Charlie Daniels, Randy Travis and Fred Foster were inducted in The Country Music Hall of Fame in 2016. Daniels was inducted in the Veteran’s Era category, with Randy Travis being placed in the Modern Era category. Foster was the 2016 inductee in the Non-Performer category.
Charles Daniels started as a songwriter and first found success co-writing an Elvis Presley hit, “It Hurts Me,” in 1964.
Based out of Nashville, he was a session musician for such artists as Ringo Starr, Bob Dylan, Marty Robbins, Claude King, Pete Seeger, Flatt & Scruggs and others. His biggest hit was “The Devil Went Down To Georgia,” which went #1 country and #3 pop in 1979.
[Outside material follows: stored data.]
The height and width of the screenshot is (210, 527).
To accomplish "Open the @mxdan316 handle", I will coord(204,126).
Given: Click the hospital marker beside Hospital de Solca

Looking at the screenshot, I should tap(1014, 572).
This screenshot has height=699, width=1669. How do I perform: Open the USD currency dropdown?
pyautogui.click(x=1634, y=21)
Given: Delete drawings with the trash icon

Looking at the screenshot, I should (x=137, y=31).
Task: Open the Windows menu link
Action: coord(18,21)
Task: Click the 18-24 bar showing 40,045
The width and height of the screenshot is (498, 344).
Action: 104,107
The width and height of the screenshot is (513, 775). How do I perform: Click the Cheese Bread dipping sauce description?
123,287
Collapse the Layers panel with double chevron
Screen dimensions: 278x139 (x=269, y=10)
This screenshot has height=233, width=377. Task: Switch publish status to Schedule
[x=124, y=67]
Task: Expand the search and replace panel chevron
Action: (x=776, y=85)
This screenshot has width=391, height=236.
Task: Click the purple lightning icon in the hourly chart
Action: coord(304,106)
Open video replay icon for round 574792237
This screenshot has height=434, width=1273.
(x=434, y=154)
“According to the RIAA, Daniels’s lifetime record sales have exceeded 13.5 million units,” the CMA reports. “This puts him on a par with Paul Simon, John Lennon, Natalie Cole, Yes, the Temptations, and Jefferson Airplane/Starship.
When Daniels was signed for $3 million by Epic Records in New York in 1976, the contract set a record for a Nashville act. Daniels has nine Gold, Platinum, or Multi-Platinum albums.”
He passed away July 6, 2020 at 83.
Randy Travis “was the first country artist to go platinum with his disc debut and the first debut country artist to go multi-platinum. Travis was also a forerunner of country’s ‘hot hunk’ era of the 1990s, in which dozens of handsome young male stars came to the fore. He paved the way for Alan Jackson, Clint Black, Garth Brooks, and Tim McGraw, among others.”
He won the CMA Horizon Award in 1986, followed by Male Vocalist in 1987 and 1988. “Forever And Ever, Amen” won Single of the Year and Always And Forever was named Album of the Year, both in 1987. Three of his performances have resulted in Song of the Year honors: “On The Other Hand” (1986), “Forever And Ever, Amen” (1987), and “Three Wooden Crosses” (2003).
Fred Foster was the founder of Monument Records which helped Roy Orbison, Dolly Parton, and Kris Kristofferson with their early careers.
As publisher of Combine Music, he co-wrote “Me and Bobby McGee” with Kristofferson.
Other hits he produced include Orbison’s “Dream Baby (How Long Must I Dream”); “Dueling Banjos,” popularized in the film Deliverance (1972); “Polk Salad Annie,” a Top Ten 1968 pop hit written and recorded by Tony Joe White; and “Rainy Night In Georgia,” a #4 pop hit for soul singer Brook Benton in 1970.
Foster died on February 20, 2019 at 87.